Members of Black Sabbath have long equivocated as to whether their concept was an opportunistic riff on a Boris Karloff movie or whether it derived from an interest in the occult, so bracket their testimony. Consider key facts: Iommi shed flesh and blood before achieving astronomical success (record sales exceeding 70 million, inspiring millions of fans, and creating an entire genre of popular culture) by peddling Satanism, mostly to teenagers. Whether this was accomplished via a blood pact with Satan is the crux of this matter. Bear in mind that, for free will, the occult must sometimes appear without disturbing people who would otherwise recoil in horror, shrieking: “Holy shit — that’s demonic!”

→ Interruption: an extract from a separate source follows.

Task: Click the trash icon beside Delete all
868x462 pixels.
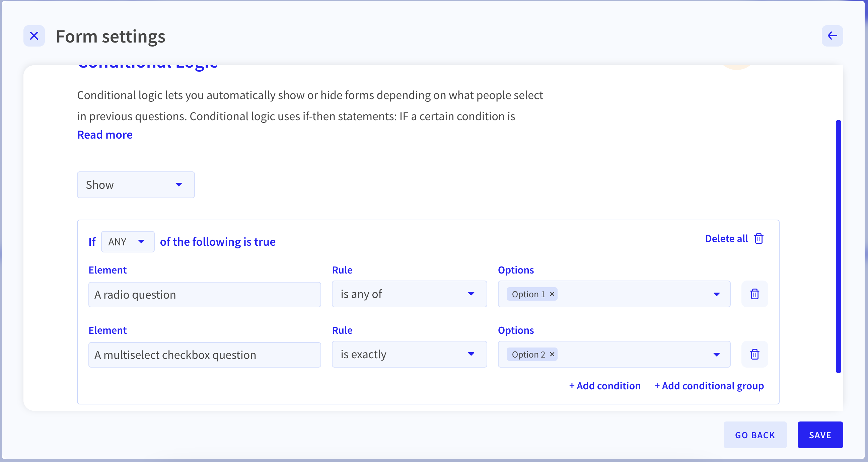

Imagine: Iommi was an ambitious working-class kid stuck in a factory in the British industrial north as the 1960s rolled distantly by. In desperation, he undertakes the unholy quid pro quo. In losing the tips of two fingers from his fretboard hand, Iommi gave up the capacity to physically feel the music he plays, a tremendous loss for a musician. Further, a good bit of his guitar playing since then has been accompanied by physical pain and occasional bleeding, which renews the initial offering. Along the way, he de-tunes his guitar, just like in the lore attached to Johnson, and sews diabolus in musica into the band’s theme song, whose very lyric recounts a demonic encounter. Let’s conjecture a reconciling of spiritual accounts at a later date with compounded interest. In return, Iommi would never work again in a factory in Birmingham or anywhere else, instead devoting the rest of his life to spreading the word of the Devil through song and partaking in the delights of rock superstardom.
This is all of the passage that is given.